[Dataset entries]

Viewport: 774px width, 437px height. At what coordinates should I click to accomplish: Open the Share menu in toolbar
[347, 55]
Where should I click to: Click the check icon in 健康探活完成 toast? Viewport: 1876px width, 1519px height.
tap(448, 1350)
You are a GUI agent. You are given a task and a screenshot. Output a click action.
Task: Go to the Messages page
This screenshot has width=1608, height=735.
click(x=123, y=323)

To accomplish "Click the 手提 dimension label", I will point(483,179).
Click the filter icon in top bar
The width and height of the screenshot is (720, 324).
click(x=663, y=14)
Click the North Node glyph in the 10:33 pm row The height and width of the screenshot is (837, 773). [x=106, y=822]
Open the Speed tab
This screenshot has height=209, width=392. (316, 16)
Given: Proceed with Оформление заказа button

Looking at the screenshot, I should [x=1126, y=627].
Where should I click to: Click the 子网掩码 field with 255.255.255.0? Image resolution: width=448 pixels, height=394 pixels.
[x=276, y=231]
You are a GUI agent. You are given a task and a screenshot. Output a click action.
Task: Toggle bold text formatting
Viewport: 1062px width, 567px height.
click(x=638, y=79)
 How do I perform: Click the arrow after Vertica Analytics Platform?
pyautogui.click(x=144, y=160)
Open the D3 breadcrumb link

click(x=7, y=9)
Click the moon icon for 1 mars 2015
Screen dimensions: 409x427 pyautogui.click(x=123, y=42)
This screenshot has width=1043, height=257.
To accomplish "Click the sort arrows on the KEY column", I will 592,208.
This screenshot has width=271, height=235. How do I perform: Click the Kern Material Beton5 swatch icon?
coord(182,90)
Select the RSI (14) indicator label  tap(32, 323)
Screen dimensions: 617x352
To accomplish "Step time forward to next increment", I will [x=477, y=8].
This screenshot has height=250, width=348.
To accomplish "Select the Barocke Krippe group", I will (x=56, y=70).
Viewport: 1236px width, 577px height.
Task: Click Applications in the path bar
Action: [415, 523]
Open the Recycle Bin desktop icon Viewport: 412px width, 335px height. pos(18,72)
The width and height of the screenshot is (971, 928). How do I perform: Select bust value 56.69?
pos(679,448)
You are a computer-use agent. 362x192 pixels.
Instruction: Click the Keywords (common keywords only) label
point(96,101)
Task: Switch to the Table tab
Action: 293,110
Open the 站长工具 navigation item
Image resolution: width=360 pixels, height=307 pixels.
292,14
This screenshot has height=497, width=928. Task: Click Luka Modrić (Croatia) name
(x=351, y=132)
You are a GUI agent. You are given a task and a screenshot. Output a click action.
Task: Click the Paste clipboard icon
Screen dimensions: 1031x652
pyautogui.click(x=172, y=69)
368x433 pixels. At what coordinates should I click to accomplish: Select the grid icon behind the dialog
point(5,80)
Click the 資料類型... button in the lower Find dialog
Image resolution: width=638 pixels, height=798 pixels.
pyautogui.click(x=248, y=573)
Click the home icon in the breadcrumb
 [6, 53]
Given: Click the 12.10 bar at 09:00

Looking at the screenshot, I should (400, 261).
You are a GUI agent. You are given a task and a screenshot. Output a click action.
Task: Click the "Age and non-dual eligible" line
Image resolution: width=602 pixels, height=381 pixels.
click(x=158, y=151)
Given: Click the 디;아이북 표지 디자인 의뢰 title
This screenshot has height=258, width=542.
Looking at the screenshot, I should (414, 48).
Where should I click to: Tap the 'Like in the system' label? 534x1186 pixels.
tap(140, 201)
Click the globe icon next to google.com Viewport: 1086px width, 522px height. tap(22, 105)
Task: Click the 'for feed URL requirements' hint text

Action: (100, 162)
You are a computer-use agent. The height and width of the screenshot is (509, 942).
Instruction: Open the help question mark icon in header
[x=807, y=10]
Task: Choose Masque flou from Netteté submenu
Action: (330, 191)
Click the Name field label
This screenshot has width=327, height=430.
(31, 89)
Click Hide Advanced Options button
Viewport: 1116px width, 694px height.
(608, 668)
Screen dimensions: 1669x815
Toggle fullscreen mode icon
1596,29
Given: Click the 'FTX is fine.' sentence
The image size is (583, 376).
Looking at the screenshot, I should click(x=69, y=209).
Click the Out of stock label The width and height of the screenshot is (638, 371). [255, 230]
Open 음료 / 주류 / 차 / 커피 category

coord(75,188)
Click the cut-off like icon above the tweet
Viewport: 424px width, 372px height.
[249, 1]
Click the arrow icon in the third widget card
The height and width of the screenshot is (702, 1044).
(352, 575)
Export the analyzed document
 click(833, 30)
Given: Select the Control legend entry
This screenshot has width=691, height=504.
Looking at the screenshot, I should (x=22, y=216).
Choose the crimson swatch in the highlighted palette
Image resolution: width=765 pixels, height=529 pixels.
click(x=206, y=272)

Task item: The data above needs to be repeated exactly, line for line.

Finished task:
Viewport: 774px width, 437px height. At what coordinates should I click to accomplish: Open the Share menu in toolbar
[347, 55]
Where should I click to: Click the check icon in 健康探活完成 toast? Viewport: 1876px width, 1519px height.
tap(448, 1350)
You are a GUI agent. You are given a task and a screenshot. Output a click action.
Task: Go to the Messages page
This screenshot has width=1608, height=735.
click(x=123, y=323)

To accomplish "Click the 手提 dimension label", I will point(483,179).
Click the filter icon in top bar
The width and height of the screenshot is (720, 324).
click(x=663, y=14)
Click the North Node glyph in the 10:33 pm row The height and width of the screenshot is (837, 773). [x=106, y=822]
Open the Speed tab
This screenshot has height=209, width=392. (316, 16)
Given: Proceed with Оформление заказа button

Looking at the screenshot, I should [x=1126, y=627].
Where should I click to: Click the 子网掩码 field with 255.255.255.0? Image resolution: width=448 pixels, height=394 pixels.
[x=276, y=231]
You are a GUI agent. You are given a task and a screenshot. Output a click action.
Task: Toggle bold text formatting
Viewport: 1062px width, 567px height.
click(x=638, y=79)
 How do I perform: Click the arrow after Vertica Analytics Platform?
pyautogui.click(x=144, y=160)
Open the D3 breadcrumb link

click(x=7, y=9)
Click the moon icon for 1 mars 2015
Screen dimensions: 409x427 pyautogui.click(x=123, y=42)
This screenshot has width=1043, height=257.
To accomplish "Click the sort arrows on the KEY column", I will 592,208.
This screenshot has width=271, height=235. How do I perform: Click the Kern Material Beton5 swatch icon?
coord(182,90)
Select the RSI (14) indicator label  tap(32, 323)
Screen dimensions: 617x352
To accomplish "Step time forward to next increment", I will [x=477, y=8].
This screenshot has height=250, width=348.
To accomplish "Select the Barocke Krippe group", I will (x=56, y=70).
Viewport: 1236px width, 577px height.
Task: Click Applications in the path bar
Action: [415, 523]
Open the Recycle Bin desktop icon Viewport: 412px width, 335px height. pos(18,72)
The width and height of the screenshot is (971, 928). How do I perform: Select bust value 56.69?
pos(679,448)
You are a computer-use agent. 362x192 pixels.
Instruction: Click the Keywords (common keywords only) label
point(96,101)
Task: Switch to the Table tab
Action: 293,110
Open the 站长工具 navigation item
Image resolution: width=360 pixels, height=307 pixels.
292,14
This screenshot has height=497, width=928. Task: Click Luka Modrić (Croatia) name
(x=351, y=132)
You are a GUI agent. You are given a task and a screenshot. Output a click action.
Task: Click the Paste clipboard icon
Screen dimensions: 1031x652
pyautogui.click(x=172, y=69)
368x433 pixels. At what coordinates should I click to accomplish: Select the grid icon behind the dialog
point(5,80)
Click the 資料類型... button in the lower Find dialog
Image resolution: width=638 pixels, height=798 pixels.
pyautogui.click(x=248, y=573)
Click the home icon in the breadcrumb
 [6, 53]
Given: Click the 12.10 bar at 09:00

Looking at the screenshot, I should (400, 261).
You are a GUI agent. You are given a task and a screenshot. Output a click action.
Task: Click the "Age and non-dual eligible" line
Image resolution: width=602 pixels, height=381 pixels.
click(x=158, y=151)
Given: Click the 디;아이북 표지 디자인 의뢰 title
This screenshot has height=258, width=542.
Looking at the screenshot, I should (414, 48).
Where should I click to: Tap the 'Like in the system' label? 534x1186 pixels.
tap(140, 201)
Click the globe icon next to google.com Viewport: 1086px width, 522px height. tap(22, 105)
Task: Click the 'for feed URL requirements' hint text

Action: (100, 162)
You are a computer-use agent. The height and width of the screenshot is (509, 942).
Instruction: Open the help question mark icon in header
[x=807, y=10]
Task: Choose Masque flou from Netteté submenu
Action: (330, 191)
Click the Name field label
This screenshot has width=327, height=430.
(31, 89)
Click Hide Advanced Options button
Viewport: 1116px width, 694px height.
(608, 668)
Screen dimensions: 1669x815
Toggle fullscreen mode icon
1596,29
Given: Click the 'FTX is fine.' sentence
The image size is (583, 376).
Looking at the screenshot, I should click(x=69, y=209).
Click the Out of stock label The width and height of the screenshot is (638, 371). [255, 230]
Open 음료 / 주류 / 차 / 커피 category

coord(75,188)
Click the cut-off like icon above the tweet
Viewport: 424px width, 372px height.
[249, 1]
Click the arrow icon in the third widget card
The height and width of the screenshot is (702, 1044).
(352, 575)
Export the analyzed document
 click(833, 30)
Given: Select the Control legend entry
This screenshot has width=691, height=504.
Looking at the screenshot, I should (x=22, y=216).
Choose the crimson swatch in the highlighted palette
Image resolution: width=765 pixels, height=529 pixels.
click(x=206, y=272)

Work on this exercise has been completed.